Plakṣadvīpa () is the dvipa ("island" or "continent") of the terrestrial world, as envisioned in the cosmologies of Hinduism, is among seven dvipas as described by Bhagavata Puranas

The word Plakṣadvīpa literally refers to "the land of fig trees" where Plakṣa is the name of the species (also called Plaksl or Fig) and dvīpa means "island" or "continent".

More than 2000 years ago the writers of Puranas have adopted similar method and divided earth in to natural divisions based on the predominant flora or fauna of this region. According to Matsya, Bhagavata Puranas and Brahama Purana the world was divided into 7 dvipas.

They are:

 Jambu Dvipa (land of the Indian berries) — Asia (According to interpretation of Narayan A. Bangera)
 Kusha Dvipa (land of grass) — Australia (According to interpretation of Narayan A. Bangera)
 Plaksha Dvipa (land of the fig trees) — South America (According to interpretation of Narayan A. Bangera)
 Pushkara Dvipa (land of lakes) — Africa (According to interpretation of Narayan A. Bangera)
 Shalmali Dvipa (land of the silk cotton trees) — Antarctica (According to interpretation of Narayan A. Bangera)
 Krauncha Dvipa (land of the krauncha birds or the demoiselle crane) — North America (According to interpretation of Narayan A. Bangera)
 Shaka Dvipa (land of the trees) — Europe (According to interpretation of Narayan A. Bangera)

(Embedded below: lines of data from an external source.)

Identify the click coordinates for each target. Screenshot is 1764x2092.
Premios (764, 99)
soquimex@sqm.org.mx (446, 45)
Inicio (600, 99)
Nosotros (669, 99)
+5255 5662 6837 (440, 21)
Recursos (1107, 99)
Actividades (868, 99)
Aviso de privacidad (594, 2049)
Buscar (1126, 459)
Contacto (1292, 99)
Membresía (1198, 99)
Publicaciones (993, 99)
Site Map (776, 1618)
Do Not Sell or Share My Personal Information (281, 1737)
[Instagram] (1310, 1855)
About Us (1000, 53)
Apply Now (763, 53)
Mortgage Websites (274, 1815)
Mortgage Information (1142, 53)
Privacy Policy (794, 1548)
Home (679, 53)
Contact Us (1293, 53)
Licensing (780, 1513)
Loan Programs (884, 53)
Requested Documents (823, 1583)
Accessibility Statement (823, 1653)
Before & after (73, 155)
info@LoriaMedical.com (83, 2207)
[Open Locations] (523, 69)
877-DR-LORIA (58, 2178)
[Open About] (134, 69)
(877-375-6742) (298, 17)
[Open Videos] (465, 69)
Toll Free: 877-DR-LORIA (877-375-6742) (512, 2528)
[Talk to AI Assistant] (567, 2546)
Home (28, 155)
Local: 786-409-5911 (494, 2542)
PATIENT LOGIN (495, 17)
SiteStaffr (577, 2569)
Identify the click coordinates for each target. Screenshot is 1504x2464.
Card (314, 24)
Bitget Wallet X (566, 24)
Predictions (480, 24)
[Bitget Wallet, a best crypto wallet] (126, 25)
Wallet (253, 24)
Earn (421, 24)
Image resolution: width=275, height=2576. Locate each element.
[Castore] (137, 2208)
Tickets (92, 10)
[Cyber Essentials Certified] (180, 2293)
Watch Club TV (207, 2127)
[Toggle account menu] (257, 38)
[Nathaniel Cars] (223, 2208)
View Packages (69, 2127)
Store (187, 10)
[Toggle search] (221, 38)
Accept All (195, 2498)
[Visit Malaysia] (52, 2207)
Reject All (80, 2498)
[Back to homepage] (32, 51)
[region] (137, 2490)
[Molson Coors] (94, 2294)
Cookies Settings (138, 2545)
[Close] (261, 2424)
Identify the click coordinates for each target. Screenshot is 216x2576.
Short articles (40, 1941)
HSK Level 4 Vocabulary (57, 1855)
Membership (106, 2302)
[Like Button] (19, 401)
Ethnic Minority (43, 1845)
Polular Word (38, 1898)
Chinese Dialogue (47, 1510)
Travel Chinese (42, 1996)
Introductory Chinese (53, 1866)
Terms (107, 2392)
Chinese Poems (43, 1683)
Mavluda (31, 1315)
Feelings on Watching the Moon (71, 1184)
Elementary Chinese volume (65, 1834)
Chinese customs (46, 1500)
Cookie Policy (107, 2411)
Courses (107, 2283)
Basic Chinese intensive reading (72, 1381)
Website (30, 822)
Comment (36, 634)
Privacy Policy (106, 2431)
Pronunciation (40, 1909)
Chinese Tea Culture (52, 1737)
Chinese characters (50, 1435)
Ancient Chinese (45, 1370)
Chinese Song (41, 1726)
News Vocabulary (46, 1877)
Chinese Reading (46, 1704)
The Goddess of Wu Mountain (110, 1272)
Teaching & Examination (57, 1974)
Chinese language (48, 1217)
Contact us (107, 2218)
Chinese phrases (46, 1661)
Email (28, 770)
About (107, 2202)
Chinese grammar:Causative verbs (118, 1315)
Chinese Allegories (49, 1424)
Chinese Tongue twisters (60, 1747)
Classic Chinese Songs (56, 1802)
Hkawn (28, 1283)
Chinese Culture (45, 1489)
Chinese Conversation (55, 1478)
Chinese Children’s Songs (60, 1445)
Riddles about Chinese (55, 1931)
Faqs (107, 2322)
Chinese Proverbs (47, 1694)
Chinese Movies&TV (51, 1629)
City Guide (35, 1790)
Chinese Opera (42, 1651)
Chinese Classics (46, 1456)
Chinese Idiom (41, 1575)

But in the Brahma Purana, it describes the Seven Continents (sapta-dvīpa) and sub-continents of the world, though some other land mass are not mentioned, those which are mentioned are called:

 Jambū—It is the central one of the seven continents surrounding the mountain Meru, so called either from the Jambū trees abounding in it or from an enormous Jambū tree on Mount Meru visible like a standard to the whole continent. Sec S. M. Ali, Op. cit., chapters V-VII on Jambūdvīpa.
 Śāka can be identified with Malaya, Siam, Indo-China and Southern China or the South-Eastern corner of the land mass of which Jambūdvīpa occupied the centre.
 Kuśa contains Iran, Iraq and the south-western corner of the land mass round Meru.
 Plakṣa identified with the basin of Mediterranean since Plakṣa or the Pākhara tree is the characteristic of warm temperate or Mediterranean lands identifiable with Greece and adjoining lands.
 Puṣkara covers the whole of Japan, Manchuria and the south-eastern Siberia.
 Śālmala—the tropical part of Africa bordering the Indian Ocean on the West. It includes Madagascar which is the Hariṇa of the Purāṇas and the Śaṃkhadvīpa of some other writers of scriptures.
 Krauñca represents by the basin of the Black Sea.
 Upadvīpas (sub-continents): 1) Bhārata 2) Kimpuruṣa 3) Harivarṣa 4) Ramyaka 5) Hiraṇmaya 6) Uttarakuru 7) Ilāvṛta 8) Bhadrāśva and 9) Ketumāla. According to P.E. (p. 342) there are eight long mountain ranges which divide the island Jambu into 9 countries which look like nine petals of the lotus flower. The two countries of the north and south extremities (Bhadra and Ketumāla) are in a bow-shape. The four of the remaining seven are longer than the rest. The central country is known as Ilāvṛta.